### Problem requirements
Using the listing that follows, report how many lines include the word "agent", and add no other words.

### Material for the task
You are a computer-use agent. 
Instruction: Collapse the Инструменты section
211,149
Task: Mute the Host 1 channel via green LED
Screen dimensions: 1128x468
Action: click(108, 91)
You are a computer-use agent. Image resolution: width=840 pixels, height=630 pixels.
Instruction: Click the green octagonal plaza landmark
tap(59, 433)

### Task answer
2